5. The intelligent optimization method for coordinating rooftop photovoltaic, user-side energy storage, and charging load in a clean energy-intensive park according to claim 1, characterized in that: The feature engineering includes: spatial feature construction mainly focuses on in-depth analysis of geographic location information, and the calculated distance features can effectively measure the degree of spatial correlation between different data collection points; Statistical feature extraction can reveal the distribution characteristics and trends of data at a macro level, providing a statistical basis for the model. Correlation analysis aims to uncover potential relationships between different variables, helping to screen key features and avoid feature redundancy, thereby improving model efficiency and accuracy.

6. The intelligent optimization method for coordinating rooftop photovoltaic, user-side energy storage, and charging load in a clean energy-intensive park according to claim 1, characterized in that: The improved multi-objective optimization scheduling algorithm includes: the core optimization adopts the MOEA / D-DE algorithm, introduces the differential evolution mutation operator, and uses the DE / best / 2 strategy to generate mutation vectors; The energy storage system employs the DQN reinforcement learning algorithm to optimize the charging and discharging strategy; The V2G bidirectional control adopts a segmented strategy, and the power is dynamically adjusted according to the photovoltaic surplus during the charging phase.

7. The intelligent optimization method for coordinating rooftop photovoltaic, user-side energy storage, and charging load in a clean energy-intensive park according to claim 1, characterized in that: The model described above employs a spatiotemporal attention-temporal convolutional network fusion model, which includes: achieving in-depth mining of data features through a three-layer architecture: firstly, utilizing the dilated causal convolutional characteristics of the temporal convolutional network to extract long-term time-series dependent features from the historical 72-hour photovoltaic power data, effectively capturing power output fluctuations caused by factors such as sudden weather changes; Secondly, by using a bidirectional gated cyclic unit to synchronously process forward and reverse timing information, the identification of periodic load patterns such as morning and evening peak hours is enhanced. Ultimately, a spatiotemporal attention mechanism is used to assign dynamic weights to key influencing factors such as solar irradiance, temperature, and weekdays / holidays. To predict electric vehicle charging demand, a Weibull distribution probability model is introduced to characterize vehicle parking time, and a hybrid prediction model is constructed by combining user travel behavior data.

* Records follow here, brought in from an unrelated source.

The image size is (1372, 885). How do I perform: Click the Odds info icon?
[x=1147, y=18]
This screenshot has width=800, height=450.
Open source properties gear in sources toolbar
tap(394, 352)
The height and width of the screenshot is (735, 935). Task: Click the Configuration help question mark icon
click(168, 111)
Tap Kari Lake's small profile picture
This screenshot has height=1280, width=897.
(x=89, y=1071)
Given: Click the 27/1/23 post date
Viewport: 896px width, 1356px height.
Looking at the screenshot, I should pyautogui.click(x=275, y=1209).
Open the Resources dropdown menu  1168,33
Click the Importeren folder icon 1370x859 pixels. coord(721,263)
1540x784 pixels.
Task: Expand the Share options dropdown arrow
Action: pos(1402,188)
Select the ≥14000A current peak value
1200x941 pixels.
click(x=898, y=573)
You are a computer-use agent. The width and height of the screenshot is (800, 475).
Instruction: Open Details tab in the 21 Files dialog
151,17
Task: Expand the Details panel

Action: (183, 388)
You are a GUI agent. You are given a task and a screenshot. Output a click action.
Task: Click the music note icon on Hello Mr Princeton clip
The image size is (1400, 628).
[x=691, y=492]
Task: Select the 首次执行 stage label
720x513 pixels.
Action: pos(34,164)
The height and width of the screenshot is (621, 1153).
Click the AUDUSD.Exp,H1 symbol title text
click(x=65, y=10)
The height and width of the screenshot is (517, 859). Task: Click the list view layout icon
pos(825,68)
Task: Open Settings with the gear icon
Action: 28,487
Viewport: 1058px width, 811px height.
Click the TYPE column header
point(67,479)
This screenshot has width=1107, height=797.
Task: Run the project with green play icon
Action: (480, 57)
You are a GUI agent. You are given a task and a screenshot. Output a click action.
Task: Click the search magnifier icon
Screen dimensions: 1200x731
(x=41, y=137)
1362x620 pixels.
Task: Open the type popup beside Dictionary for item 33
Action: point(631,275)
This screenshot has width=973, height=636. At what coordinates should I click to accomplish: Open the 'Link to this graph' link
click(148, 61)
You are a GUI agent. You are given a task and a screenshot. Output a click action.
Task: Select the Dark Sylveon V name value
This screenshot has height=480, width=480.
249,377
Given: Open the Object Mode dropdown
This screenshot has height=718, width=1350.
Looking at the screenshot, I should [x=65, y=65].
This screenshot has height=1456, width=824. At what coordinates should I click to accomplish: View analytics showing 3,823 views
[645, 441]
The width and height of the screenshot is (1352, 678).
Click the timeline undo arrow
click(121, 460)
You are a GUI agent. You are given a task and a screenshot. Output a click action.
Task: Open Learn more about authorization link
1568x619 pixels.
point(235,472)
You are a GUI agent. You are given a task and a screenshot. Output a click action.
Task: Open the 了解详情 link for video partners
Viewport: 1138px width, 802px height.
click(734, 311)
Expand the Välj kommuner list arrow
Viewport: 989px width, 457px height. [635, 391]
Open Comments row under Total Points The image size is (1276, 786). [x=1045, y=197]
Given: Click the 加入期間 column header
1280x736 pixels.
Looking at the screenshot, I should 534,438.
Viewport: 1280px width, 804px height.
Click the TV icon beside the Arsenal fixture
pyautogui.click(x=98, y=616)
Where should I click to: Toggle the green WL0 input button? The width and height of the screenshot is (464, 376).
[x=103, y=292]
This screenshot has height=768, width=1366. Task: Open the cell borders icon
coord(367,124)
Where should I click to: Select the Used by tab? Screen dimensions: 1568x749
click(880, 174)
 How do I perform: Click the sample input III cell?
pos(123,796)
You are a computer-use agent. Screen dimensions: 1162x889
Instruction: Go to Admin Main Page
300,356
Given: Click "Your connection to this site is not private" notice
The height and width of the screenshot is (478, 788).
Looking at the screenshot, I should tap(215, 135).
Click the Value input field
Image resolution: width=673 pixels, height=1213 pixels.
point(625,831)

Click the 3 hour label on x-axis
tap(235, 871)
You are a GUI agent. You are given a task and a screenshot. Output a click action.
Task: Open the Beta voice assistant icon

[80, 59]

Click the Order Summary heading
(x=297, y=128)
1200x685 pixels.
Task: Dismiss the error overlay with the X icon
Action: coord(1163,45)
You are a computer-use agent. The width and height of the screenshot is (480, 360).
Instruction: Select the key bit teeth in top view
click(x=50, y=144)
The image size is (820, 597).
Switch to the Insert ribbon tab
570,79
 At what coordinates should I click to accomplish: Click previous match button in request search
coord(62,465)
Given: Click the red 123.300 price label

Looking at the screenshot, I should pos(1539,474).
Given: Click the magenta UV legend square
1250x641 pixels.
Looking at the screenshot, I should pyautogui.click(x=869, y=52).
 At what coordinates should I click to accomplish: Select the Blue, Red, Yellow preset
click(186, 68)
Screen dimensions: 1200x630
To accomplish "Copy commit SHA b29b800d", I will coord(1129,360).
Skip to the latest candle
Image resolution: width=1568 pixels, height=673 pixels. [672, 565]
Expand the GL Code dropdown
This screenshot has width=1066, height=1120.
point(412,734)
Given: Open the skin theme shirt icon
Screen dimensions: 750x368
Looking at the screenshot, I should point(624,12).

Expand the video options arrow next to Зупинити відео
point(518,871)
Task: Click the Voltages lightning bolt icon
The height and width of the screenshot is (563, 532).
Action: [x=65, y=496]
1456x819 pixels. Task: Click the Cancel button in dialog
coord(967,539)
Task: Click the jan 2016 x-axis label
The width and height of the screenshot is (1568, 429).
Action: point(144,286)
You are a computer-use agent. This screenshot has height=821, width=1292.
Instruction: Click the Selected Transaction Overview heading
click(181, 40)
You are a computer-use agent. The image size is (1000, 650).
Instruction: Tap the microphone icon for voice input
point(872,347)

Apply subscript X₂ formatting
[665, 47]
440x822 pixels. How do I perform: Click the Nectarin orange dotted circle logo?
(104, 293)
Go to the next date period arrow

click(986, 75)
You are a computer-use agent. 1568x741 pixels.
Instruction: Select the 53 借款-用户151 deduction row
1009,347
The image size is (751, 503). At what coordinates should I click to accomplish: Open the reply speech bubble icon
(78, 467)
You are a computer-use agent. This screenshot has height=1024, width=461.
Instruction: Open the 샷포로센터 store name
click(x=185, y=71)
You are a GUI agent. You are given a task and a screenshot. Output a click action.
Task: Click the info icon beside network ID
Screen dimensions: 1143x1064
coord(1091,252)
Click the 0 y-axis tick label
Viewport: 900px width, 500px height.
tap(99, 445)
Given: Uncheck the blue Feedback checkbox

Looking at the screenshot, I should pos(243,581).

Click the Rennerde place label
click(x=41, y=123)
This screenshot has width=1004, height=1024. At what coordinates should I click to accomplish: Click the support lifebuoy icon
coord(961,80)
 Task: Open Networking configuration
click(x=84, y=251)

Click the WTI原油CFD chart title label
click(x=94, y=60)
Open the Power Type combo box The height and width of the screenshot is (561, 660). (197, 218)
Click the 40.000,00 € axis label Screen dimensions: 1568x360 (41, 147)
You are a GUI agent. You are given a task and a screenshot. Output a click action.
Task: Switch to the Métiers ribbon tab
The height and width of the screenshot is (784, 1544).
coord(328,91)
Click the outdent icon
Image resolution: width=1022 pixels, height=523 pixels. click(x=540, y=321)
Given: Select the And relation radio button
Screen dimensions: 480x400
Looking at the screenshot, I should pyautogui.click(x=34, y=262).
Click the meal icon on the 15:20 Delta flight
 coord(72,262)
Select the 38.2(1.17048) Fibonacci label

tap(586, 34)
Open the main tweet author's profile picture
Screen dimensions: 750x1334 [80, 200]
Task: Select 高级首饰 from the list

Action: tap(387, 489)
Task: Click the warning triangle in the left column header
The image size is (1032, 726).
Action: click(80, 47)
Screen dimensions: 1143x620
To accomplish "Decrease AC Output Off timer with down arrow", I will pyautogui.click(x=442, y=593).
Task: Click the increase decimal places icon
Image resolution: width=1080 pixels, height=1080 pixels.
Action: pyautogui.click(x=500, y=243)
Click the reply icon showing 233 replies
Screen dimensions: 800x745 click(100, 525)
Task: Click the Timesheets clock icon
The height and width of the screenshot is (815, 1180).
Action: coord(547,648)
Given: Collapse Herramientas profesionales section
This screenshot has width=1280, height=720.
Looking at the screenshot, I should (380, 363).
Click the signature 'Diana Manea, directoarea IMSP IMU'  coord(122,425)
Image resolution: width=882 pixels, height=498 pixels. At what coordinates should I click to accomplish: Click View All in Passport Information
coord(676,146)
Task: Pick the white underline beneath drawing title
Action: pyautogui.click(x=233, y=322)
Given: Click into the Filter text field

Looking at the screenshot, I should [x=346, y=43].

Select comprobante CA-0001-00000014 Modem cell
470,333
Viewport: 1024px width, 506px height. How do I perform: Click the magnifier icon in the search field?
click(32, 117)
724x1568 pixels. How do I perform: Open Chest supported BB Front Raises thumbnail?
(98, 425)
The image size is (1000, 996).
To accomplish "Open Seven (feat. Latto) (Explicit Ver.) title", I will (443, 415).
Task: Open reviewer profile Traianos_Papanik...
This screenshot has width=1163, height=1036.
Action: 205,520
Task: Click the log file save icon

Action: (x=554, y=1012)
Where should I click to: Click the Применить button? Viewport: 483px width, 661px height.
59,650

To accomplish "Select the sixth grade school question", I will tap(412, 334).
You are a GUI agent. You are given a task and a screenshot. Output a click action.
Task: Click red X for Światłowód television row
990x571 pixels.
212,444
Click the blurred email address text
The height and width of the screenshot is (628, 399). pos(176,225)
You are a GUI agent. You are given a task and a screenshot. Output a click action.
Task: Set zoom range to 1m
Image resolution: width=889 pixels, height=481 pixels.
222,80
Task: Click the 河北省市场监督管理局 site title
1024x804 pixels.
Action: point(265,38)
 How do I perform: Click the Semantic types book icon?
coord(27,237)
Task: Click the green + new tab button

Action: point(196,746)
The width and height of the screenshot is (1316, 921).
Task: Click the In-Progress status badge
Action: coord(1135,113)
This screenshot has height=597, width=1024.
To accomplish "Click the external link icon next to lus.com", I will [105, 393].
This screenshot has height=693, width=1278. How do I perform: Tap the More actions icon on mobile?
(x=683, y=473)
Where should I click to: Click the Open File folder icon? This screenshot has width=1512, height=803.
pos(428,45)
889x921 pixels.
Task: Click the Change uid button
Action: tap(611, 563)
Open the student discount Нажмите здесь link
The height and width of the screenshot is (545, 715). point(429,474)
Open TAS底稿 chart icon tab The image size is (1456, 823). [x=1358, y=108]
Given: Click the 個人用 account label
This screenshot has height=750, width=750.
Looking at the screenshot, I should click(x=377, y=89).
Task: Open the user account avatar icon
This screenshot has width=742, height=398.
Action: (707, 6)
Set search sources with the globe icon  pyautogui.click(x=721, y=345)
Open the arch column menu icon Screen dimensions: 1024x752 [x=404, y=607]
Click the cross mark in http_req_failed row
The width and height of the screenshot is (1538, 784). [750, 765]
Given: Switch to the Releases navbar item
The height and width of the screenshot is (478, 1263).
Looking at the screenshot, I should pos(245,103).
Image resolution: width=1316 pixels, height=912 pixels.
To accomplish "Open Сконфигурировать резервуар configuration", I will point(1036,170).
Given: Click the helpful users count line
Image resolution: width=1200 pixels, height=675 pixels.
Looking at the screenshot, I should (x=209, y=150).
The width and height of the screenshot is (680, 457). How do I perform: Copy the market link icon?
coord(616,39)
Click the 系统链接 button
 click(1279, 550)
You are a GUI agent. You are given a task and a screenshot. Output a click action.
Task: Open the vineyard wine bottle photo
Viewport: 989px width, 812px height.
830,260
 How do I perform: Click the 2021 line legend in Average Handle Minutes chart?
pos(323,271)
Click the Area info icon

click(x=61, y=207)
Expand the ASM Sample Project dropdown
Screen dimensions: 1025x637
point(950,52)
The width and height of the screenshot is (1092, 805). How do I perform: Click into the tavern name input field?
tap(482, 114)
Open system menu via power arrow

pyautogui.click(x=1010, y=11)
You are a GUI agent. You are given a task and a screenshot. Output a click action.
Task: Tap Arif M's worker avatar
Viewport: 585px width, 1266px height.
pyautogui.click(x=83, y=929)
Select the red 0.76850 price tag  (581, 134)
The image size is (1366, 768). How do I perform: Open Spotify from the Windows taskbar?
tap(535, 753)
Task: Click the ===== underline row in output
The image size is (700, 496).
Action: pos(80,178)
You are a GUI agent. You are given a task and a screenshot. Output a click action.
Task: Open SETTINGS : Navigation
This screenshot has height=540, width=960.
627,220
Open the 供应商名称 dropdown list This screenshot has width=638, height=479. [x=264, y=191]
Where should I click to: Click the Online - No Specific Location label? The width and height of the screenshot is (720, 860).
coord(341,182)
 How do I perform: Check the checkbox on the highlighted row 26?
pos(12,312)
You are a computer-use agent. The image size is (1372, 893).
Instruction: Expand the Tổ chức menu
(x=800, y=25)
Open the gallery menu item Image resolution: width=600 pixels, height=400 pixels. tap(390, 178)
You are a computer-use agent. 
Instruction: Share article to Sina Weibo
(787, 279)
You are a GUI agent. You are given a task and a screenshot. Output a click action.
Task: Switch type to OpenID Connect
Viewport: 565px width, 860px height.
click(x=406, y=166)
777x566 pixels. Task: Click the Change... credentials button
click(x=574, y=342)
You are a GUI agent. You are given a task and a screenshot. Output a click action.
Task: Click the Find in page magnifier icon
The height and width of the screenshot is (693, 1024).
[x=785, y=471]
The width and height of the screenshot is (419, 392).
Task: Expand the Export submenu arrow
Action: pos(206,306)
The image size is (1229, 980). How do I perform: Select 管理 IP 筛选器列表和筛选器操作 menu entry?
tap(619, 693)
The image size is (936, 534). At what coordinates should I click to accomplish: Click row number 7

8. The intelligent optimization method for coordinating rooftop photovoltaic, user-side energy storage, and charging load in a clean energy-intensive park according to claim 7, characterized in that: The spatiotemporal attention-temporal convolutional network fusion model integrates the prediction of photovoltaic power output and charging demand. The temporal convolutional network (TCN) processes historical data through dilated causal convolution. To address the charging needs of electric vehicles, a Weibull distribution probability model is constructed to describe the parking duration.

9. A smart optimization system for the coordinated operation of rooftop photovoltaics, user-side energy storage, and charging loads in a clean energy-intensive industrial park, wherein the system is applicable to the method described in any one of claims 1-8, characterized in that: The system includes: an observable detection module for collecting data on electricity price fluctuations and the energy storage status of the battery energy storage system; and the battery energy storage system for collecting electricity consumption data of electric vehicle charging facilities. The clean energy park power collaborative dispatch system is used to collect the power consumption demand of production power-consuming units, the power generation data of photovoltaic power generation units, and to transmit and interact with the power grid on electricity price information. The virtual power plant module interacts with the clean energy park's power dispatch system for command exchange and feedback adjustment.